ERFORDERLICHE ARBEITEN:
- 1) Geben Sie den Abschnitt aus dem Kommentar zum Iran-Konflikt wörtlich wieder, der mit den Worten „Trotzdem äußerten sich“ beginnt und mit „wird, ist unsicher.“ schließt.
- 2) Beantworten Sie anhand des Kommentars zum Iran-Konflikt die folgenden Fragen.
(a) In welchem Gebäude fand das Krisentreffen statt?
(b) Wie lange dauerten die Gespräche ungefähr?
(c) Was dürfen die Europäer Iran laut dem Kommentar nicht durchgehen lassen?

VORLIEGENDER TEXT:
Schwäbische Zeitung (Tettnang)
Die EU braucht im Iran-Konflikt mehr Rückgrat
Das Krisentreffen im prächtigen Wiener Palais Coburg hatte am Sonntag noch nicht angefangen, da gab es schon Ärger. Allen Beteiligten war ohnehin klar, dass die Beratungen von Iranern, Europäern, Russen und Chinesen über die Zukunft des Atomabkommens von 2015 schwierig werden würden. Doch noch bevor die Delegationen am Konferenztisch Platz genommen hatten, machte Iran seinem Unmut Luft. In Teheran schimpfte die Regierung der Islamischen Republik, der Plan der Europäer für den Einsatz von Kriegsschiffen zum Geleitschutz für Öltanker im Persischen Golf sei eine „feindselige Botschaft“.
Trotzdem äußerten sich die Unterhändler nach rund zweistündigen Gesprächen im Palais am Nachmittag vorsichtig positiv – angesichts der
spannungsgeladenen Ausgangslage war das schon ein kleiner Erfolg. Konkrete Beschlüsse wurden in Wien allerdings nicht gefasst. Ob der Atomvertrag die derzeitigen Spannungen überleben wird, ist unsicher.
Wenn die Europäer im Konflikt zwischen Iran und den USA glaubhafte Vermittler sein wollen, dann müssen sie beiden Seiten gegenüber selbstbewusster auftreten. Sie dürfen es Iran nicht durchgehen lassen, dass das Land Öltanker im Persischen Golf beschlagnahmt – die geplante Begleitung der Tanker durch europäische Kriegsschiffe ist daher ein wichtiges Signal. Aber auch gegenüber den USA muss Europa mehr Mut haben.

DIE DATEN:

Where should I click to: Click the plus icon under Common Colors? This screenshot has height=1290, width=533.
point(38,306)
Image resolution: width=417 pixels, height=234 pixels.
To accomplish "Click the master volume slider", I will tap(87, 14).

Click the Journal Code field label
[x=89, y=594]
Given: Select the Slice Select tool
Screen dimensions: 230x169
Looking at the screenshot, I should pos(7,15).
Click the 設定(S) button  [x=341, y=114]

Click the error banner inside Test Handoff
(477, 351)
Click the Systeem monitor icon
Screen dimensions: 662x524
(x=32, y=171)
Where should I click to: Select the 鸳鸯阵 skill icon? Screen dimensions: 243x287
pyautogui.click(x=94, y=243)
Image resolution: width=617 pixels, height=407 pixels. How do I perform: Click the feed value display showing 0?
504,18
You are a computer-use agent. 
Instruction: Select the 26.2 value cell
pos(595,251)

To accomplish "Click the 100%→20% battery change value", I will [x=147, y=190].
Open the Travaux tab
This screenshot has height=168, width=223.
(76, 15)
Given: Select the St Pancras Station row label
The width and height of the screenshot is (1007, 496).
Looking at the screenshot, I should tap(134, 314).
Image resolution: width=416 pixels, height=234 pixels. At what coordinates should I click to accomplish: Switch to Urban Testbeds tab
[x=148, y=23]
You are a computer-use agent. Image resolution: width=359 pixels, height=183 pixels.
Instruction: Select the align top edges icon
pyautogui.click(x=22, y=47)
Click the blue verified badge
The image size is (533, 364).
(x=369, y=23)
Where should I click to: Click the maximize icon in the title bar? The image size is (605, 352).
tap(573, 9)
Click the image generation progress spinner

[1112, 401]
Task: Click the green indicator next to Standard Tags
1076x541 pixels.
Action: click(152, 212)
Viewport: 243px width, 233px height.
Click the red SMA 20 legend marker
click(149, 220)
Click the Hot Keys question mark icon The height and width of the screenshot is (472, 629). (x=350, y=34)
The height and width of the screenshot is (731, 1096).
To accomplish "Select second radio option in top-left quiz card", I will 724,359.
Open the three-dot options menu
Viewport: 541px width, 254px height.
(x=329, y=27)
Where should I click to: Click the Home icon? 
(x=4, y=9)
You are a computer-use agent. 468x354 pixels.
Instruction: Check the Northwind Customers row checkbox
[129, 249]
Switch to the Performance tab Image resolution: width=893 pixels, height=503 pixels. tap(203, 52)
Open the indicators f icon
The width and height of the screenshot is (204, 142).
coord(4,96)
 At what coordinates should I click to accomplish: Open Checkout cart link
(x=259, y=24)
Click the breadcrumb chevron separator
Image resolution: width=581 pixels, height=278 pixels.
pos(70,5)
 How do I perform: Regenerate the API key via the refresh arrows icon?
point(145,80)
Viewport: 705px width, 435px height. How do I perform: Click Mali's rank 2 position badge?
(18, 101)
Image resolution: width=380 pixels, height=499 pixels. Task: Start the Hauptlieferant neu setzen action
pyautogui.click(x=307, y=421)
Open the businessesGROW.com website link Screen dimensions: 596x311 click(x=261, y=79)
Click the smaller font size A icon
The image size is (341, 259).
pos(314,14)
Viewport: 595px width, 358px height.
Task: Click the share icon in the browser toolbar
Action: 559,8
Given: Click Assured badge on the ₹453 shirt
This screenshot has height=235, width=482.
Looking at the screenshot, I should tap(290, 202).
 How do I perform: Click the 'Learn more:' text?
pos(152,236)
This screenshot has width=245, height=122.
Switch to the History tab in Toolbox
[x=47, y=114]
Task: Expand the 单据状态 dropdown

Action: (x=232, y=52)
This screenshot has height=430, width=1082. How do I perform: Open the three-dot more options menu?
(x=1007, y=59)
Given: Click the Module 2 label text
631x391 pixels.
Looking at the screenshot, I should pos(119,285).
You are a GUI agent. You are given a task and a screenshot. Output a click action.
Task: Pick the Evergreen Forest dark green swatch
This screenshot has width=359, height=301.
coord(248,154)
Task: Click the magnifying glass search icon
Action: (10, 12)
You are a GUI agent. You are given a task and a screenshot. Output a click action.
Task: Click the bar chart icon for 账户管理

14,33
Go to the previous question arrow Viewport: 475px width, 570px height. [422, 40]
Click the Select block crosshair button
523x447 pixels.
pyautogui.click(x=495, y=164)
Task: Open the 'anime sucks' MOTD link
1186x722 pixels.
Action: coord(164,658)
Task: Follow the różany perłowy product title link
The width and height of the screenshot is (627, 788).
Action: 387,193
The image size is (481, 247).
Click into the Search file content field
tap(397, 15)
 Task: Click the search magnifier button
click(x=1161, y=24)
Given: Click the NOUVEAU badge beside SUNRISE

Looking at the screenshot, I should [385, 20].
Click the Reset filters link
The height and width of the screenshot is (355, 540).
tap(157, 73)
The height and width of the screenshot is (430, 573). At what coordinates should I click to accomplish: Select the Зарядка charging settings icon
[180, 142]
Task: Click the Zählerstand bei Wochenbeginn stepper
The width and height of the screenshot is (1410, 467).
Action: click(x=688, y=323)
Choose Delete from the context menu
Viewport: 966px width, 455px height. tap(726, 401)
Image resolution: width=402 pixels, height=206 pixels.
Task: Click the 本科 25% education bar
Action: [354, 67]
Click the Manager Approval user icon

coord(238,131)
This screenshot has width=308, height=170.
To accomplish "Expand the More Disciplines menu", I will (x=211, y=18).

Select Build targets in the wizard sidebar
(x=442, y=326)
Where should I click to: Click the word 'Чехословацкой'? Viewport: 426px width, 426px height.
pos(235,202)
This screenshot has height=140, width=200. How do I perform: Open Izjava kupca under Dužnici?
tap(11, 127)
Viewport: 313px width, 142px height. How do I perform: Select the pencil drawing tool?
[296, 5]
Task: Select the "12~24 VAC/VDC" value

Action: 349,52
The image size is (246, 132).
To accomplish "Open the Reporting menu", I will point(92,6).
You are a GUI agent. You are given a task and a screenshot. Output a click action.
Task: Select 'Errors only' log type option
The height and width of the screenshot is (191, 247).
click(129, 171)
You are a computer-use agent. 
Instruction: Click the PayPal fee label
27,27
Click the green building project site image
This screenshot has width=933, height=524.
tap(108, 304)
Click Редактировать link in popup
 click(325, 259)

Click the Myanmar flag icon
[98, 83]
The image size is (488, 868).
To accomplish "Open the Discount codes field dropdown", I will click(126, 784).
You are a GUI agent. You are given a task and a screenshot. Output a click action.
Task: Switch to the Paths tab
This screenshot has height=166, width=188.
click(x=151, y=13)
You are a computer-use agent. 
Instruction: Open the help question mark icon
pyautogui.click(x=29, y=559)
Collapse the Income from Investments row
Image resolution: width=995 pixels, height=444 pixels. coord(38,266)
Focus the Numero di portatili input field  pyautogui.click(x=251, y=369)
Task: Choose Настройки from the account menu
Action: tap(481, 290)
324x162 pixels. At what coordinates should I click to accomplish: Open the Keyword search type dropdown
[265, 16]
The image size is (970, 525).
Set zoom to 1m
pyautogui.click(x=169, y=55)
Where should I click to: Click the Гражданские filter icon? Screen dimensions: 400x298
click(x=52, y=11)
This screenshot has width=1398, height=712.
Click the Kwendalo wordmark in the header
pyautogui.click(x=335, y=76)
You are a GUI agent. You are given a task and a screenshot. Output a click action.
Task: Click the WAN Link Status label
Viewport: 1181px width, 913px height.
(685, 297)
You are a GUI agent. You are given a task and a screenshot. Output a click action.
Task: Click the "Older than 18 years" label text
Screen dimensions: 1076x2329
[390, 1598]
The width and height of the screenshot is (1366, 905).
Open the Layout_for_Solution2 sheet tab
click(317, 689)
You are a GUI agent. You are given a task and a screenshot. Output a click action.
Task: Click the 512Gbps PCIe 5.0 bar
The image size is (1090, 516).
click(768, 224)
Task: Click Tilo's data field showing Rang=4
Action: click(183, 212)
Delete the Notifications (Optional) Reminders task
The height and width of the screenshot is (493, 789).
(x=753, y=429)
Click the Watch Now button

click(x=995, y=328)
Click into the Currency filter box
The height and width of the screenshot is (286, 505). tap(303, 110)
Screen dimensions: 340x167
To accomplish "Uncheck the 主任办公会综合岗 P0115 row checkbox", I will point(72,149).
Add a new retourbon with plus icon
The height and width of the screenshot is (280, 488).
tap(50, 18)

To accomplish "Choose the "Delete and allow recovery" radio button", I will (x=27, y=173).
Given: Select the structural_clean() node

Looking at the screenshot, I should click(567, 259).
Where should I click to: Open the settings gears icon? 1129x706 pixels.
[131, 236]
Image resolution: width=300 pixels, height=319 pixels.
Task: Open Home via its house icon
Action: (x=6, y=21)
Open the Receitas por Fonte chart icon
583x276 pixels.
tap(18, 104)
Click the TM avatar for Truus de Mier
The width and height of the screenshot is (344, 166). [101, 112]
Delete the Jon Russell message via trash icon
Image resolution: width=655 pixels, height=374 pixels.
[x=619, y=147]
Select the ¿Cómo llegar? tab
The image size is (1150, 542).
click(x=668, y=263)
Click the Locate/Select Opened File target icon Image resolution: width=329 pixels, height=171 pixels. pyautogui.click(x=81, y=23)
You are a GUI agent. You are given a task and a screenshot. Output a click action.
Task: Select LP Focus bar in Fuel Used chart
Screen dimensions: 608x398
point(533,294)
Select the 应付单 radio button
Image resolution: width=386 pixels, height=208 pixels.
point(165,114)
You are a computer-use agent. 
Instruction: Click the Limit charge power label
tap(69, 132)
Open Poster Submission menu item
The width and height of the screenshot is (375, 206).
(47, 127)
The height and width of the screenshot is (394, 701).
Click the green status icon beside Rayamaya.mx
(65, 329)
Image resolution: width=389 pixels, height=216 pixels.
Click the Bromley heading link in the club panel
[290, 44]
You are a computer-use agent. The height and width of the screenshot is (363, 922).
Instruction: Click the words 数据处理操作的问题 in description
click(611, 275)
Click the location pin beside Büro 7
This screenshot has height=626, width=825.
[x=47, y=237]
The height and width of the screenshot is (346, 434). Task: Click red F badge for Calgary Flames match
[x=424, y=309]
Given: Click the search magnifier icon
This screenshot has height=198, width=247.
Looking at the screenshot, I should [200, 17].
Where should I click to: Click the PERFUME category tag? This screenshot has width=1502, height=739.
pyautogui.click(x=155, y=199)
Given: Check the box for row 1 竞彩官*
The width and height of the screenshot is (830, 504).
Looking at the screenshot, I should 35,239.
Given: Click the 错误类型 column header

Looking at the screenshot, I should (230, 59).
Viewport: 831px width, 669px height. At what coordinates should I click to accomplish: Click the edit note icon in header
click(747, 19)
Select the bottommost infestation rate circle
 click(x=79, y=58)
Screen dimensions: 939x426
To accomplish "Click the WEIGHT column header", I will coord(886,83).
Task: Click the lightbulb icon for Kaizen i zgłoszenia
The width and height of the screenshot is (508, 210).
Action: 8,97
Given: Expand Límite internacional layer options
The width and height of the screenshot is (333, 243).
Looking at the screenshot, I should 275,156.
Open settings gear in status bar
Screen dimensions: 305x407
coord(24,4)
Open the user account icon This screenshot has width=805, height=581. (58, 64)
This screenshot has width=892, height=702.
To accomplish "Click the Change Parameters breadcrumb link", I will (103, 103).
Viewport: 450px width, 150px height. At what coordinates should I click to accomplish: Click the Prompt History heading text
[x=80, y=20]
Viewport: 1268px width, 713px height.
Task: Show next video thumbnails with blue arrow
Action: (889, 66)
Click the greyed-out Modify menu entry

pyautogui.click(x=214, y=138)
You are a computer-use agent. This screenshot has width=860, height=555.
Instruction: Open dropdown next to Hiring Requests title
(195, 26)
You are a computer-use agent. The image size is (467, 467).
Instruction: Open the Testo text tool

ANTWORTEN:
- 1)
Trotzdem äußerten sich die Unterhändler nach rund zweistündigen Gesprächen im Palais am Nachmittag vorsichtig positiv – angesichts der
spannungsgeladenen Ausgangslage war das schon ein kleiner Erfolg. Konkrete Beschlüsse wurden in Wien allerdings nicht gefasst. Ob der Atomvertrag die derzeitigen Spannungen überleben wird, ist unsicher.

- 2)
(a) Im Wiener Palais Coburg.
(b) Rund zwei Stunden.
(c) Dass das Land Öltanker im Persischen Golf beschlagnahmt.